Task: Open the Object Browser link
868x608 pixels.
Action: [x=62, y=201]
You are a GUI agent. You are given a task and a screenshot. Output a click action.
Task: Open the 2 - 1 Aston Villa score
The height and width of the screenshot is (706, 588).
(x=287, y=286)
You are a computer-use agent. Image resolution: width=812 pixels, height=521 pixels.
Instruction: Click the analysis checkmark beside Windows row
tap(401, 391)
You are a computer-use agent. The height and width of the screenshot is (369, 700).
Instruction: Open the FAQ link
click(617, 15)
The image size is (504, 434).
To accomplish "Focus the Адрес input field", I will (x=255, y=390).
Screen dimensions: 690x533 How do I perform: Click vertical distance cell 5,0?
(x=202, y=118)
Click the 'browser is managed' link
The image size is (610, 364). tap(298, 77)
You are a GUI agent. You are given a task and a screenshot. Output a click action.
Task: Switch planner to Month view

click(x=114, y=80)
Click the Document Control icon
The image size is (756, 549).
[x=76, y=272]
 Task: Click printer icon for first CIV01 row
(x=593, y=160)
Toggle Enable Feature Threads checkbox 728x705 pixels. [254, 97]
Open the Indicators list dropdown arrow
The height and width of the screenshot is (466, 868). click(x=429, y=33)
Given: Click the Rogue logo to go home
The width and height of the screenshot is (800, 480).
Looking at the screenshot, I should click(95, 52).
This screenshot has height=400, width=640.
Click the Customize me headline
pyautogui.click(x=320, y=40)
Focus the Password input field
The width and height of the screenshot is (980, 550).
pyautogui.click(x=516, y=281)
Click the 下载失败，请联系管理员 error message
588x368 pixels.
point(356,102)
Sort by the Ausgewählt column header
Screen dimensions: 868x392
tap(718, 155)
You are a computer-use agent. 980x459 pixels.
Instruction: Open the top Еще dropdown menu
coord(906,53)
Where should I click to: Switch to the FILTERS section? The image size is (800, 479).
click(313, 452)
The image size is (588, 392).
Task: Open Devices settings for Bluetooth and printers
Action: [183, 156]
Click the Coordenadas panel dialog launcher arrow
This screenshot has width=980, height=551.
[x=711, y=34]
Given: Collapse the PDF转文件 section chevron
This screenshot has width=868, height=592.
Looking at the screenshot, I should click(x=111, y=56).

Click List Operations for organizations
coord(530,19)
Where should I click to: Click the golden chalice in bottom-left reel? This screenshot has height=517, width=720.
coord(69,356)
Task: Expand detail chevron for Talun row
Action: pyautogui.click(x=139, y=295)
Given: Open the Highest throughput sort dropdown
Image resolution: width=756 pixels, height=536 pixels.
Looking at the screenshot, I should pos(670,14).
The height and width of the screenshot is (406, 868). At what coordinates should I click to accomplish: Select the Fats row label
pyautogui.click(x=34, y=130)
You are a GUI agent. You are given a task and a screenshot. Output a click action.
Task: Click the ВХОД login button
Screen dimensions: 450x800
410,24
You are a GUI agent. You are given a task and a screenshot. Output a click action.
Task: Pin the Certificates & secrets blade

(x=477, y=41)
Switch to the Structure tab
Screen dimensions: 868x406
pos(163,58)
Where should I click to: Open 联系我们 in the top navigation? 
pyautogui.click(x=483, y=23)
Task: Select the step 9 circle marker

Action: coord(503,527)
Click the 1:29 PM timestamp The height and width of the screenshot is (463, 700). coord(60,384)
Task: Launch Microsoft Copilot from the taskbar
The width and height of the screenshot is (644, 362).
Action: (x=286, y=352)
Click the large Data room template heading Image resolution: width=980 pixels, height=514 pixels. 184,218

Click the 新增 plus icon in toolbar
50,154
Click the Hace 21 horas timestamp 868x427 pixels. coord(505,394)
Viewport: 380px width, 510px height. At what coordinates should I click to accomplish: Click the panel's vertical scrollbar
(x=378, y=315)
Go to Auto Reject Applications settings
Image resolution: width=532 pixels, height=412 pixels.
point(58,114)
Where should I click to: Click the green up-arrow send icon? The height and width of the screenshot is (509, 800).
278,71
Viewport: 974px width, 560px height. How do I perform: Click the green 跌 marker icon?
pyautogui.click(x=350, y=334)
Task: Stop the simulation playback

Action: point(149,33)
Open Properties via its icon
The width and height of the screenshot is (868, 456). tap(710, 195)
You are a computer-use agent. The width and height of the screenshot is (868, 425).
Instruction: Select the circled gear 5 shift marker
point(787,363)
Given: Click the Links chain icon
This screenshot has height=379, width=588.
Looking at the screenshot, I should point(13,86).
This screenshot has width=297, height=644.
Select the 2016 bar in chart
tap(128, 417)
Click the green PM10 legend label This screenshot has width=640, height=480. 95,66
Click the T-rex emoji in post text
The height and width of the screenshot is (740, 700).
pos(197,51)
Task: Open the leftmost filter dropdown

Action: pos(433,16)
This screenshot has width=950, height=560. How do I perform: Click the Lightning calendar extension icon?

## [ACTION ITEM]
Read through the entries and copy every line that includes "timestamp".

## [EXERCISE OUTPUT]
Click the 1:29 PM timestamp The height and width of the screenshot is (463, 700). coord(60,384)
Click the Hace 21 horas timestamp 868x427 pixels. coord(505,394)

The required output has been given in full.